- Work to be completed: The whole listing below is to be copied exactly.

- The data:
★ ★ ★ ★ ★
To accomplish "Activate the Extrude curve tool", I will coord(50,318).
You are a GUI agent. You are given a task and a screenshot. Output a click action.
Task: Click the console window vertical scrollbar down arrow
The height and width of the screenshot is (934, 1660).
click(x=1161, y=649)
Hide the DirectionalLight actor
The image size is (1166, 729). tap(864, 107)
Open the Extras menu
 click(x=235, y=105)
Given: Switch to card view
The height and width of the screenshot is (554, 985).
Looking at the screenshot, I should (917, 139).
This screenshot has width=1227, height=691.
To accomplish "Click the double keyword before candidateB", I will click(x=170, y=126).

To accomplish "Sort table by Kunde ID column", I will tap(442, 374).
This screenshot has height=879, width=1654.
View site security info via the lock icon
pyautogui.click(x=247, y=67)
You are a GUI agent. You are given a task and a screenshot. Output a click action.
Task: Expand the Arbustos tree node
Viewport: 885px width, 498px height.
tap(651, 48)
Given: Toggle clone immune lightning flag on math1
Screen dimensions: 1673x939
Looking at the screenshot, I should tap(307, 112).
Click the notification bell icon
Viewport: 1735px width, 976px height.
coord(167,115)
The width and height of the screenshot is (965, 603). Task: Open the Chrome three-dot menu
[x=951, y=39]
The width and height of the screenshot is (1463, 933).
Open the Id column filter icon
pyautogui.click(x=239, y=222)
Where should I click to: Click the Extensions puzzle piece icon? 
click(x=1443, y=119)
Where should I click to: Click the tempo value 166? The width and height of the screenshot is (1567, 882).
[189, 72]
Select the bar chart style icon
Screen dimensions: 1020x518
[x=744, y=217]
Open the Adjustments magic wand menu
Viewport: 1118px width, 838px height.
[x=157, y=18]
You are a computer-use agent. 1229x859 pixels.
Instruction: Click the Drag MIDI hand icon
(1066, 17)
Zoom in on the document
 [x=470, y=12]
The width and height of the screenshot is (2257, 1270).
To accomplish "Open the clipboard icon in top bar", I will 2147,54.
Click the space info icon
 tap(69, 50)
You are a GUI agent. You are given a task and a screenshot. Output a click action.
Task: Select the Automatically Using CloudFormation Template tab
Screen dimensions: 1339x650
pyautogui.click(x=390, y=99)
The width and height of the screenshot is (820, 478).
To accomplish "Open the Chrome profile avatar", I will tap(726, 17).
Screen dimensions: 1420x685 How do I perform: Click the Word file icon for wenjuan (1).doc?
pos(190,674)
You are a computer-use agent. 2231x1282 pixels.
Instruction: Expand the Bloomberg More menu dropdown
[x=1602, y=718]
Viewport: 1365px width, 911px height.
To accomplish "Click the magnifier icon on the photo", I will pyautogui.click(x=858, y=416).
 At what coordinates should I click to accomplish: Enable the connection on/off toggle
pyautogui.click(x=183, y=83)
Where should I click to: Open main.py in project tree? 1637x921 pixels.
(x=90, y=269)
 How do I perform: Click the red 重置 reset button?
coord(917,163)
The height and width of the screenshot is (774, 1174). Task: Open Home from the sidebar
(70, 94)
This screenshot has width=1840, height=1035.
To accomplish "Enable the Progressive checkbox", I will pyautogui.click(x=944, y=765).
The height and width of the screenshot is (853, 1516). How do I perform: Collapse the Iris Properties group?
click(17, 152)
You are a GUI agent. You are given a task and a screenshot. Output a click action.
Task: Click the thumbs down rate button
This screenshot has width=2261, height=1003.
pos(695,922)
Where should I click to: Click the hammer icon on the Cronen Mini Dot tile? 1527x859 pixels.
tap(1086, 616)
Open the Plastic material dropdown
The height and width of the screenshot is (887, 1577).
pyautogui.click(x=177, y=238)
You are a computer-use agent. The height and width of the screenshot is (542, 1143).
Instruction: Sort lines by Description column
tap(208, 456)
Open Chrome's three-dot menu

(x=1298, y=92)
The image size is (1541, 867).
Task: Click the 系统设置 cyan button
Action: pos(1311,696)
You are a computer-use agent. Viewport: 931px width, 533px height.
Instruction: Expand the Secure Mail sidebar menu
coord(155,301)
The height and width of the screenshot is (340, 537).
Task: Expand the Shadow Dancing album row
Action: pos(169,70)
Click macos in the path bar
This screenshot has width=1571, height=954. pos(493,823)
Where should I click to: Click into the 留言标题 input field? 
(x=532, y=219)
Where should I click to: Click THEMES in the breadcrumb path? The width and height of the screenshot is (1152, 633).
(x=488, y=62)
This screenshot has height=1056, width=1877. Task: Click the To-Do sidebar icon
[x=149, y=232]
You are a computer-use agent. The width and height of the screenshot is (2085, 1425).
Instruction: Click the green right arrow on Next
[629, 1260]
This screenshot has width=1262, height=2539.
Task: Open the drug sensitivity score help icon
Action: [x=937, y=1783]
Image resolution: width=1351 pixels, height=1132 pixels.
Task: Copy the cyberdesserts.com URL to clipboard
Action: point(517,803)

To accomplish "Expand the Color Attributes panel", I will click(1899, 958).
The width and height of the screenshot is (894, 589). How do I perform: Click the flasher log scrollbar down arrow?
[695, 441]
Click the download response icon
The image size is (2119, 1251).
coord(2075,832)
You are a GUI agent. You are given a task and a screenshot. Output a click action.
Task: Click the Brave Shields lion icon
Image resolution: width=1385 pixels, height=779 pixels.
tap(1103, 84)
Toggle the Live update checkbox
★ ★ ★ ★ ★
- Solution for this exercise:
To accomplish "Activate the Extrude curve tool", I will coord(50,318).
You are a GUI agent. You are given a task and a screenshot. Output a click action.
Task: Click the console window vertical scrollbar down arrow
The height and width of the screenshot is (934, 1660).
click(x=1161, y=649)
Hide the DirectionalLight actor
The image size is (1166, 729). tap(864, 107)
Open the Extras menu
 click(x=235, y=105)
Given: Switch to card view
The height and width of the screenshot is (554, 985).
Looking at the screenshot, I should (917, 139).
This screenshot has width=1227, height=691.
To accomplish "Click the double keyword before candidateB", I will click(x=170, y=126).

To accomplish "Sort table by Kunde ID column", I will tap(442, 374).
This screenshot has height=879, width=1654.
View site security info via the lock icon
pyautogui.click(x=247, y=67)
You are a GUI agent. You are given a task and a screenshot. Output a click action.
Task: Expand the Arbustos tree node
Viewport: 885px width, 498px height.
tap(651, 48)
Given: Toggle clone immune lightning flag on math1
Screen dimensions: 1673x939
Looking at the screenshot, I should tap(307, 112).
Click the notification bell icon
Viewport: 1735px width, 976px height.
coord(167,115)
The width and height of the screenshot is (965, 603). Task: Open the Chrome three-dot menu
[x=951, y=39]
The width and height of the screenshot is (1463, 933).
Open the Id column filter icon
pyautogui.click(x=239, y=222)
Where should I click to: Click the Extensions puzzle piece icon? 
click(x=1443, y=119)
Where should I click to: Click the tempo value 166? The width and height of the screenshot is (1567, 882).
[189, 72]
Select the bar chart style icon
Screen dimensions: 1020x518
[x=744, y=217]
Open the Adjustments magic wand menu
Viewport: 1118px width, 838px height.
[x=157, y=18]
You are a computer-use agent. 1229x859 pixels.
Instruction: Click the Drag MIDI hand icon
(1066, 17)
Zoom in on the document
 [x=470, y=12]
The width and height of the screenshot is (2257, 1270).
To accomplish "Open the clipboard icon in top bar", I will 2147,54.
Click the space info icon
 tap(69, 50)
You are a GUI agent. You are given a task and a screenshot. Output a click action.
Task: Select the Automatically Using CloudFormation Template tab
Screen dimensions: 1339x650
pyautogui.click(x=390, y=99)
The width and height of the screenshot is (820, 478).
To accomplish "Open the Chrome profile avatar", I will tap(726, 17).
Screen dimensions: 1420x685 How do I perform: Click the Word file icon for wenjuan (1).doc?
pos(190,674)
You are a computer-use agent. 2231x1282 pixels.
Instruction: Expand the Bloomberg More menu dropdown
[x=1602, y=718]
Viewport: 1365px width, 911px height.
To accomplish "Click the magnifier icon on the photo", I will pyautogui.click(x=858, y=416).
 At what coordinates should I click to accomplish: Enable the connection on/off toggle
pyautogui.click(x=183, y=83)
Where should I click to: Open main.py in project tree? 1637x921 pixels.
(x=90, y=269)
 How do I perform: Click the red 重置 reset button?
coord(917,163)
The height and width of the screenshot is (774, 1174). Task: Open Home from the sidebar
(70, 94)
This screenshot has width=1840, height=1035.
To accomplish "Enable the Progressive checkbox", I will pyautogui.click(x=944, y=765).
The height and width of the screenshot is (853, 1516). How do I perform: Collapse the Iris Properties group?
click(17, 152)
You are a GUI agent. You are given a task and a screenshot. Output a click action.
Task: Click the thumbs down rate button
This screenshot has width=2261, height=1003.
pos(695,922)
Where should I click to: Click the hammer icon on the Cronen Mini Dot tile? 1527x859 pixels.
tap(1086, 616)
Open the Plastic material dropdown
The height and width of the screenshot is (887, 1577).
pyautogui.click(x=177, y=238)
You are a computer-use agent. The height and width of the screenshot is (542, 1143).
Instruction: Sort lines by Description column
tap(208, 456)
Open Chrome's three-dot menu

(x=1298, y=92)
The image size is (1541, 867).
Task: Click the 系统设置 cyan button
Action: pos(1311,696)
You are a computer-use agent. Viewport: 931px width, 533px height.
Instruction: Expand the Secure Mail sidebar menu
coord(155,301)
The height and width of the screenshot is (340, 537).
Task: Expand the Shadow Dancing album row
Action: pos(169,70)
Click macos in the path bar
This screenshot has width=1571, height=954. pos(493,823)
Where should I click to: Click into the 留言标题 input field? 
(x=532, y=219)
Where should I click to: Click THEMES in the breadcrumb path? The width and height of the screenshot is (1152, 633).
(x=488, y=62)
This screenshot has height=1056, width=1877. Task: Click the To-Do sidebar icon
[x=149, y=232]
You are a computer-use agent. The width and height of the screenshot is (2085, 1425).
Instruction: Click the green right arrow on Next
[629, 1260]
This screenshot has width=1262, height=2539.
Task: Open the drug sensitivity score help icon
Action: [x=937, y=1783]
Image resolution: width=1351 pixels, height=1132 pixels.
Task: Copy the cyberdesserts.com URL to clipboard
Action: point(517,803)

To accomplish "Expand the Color Attributes panel", I will click(1899, 958).
The width and height of the screenshot is (894, 589). How do I perform: Click the flasher log scrollbar down arrow?
[695, 441]
Click the download response icon
The image size is (2119, 1251).
coord(2075,832)
You are a GUI agent. You are given a task and a screenshot. Output a click action.
Task: Click the Brave Shields lion icon
Image resolution: width=1385 pixels, height=779 pixels.
tap(1103, 84)
Toggle the Live update checkbox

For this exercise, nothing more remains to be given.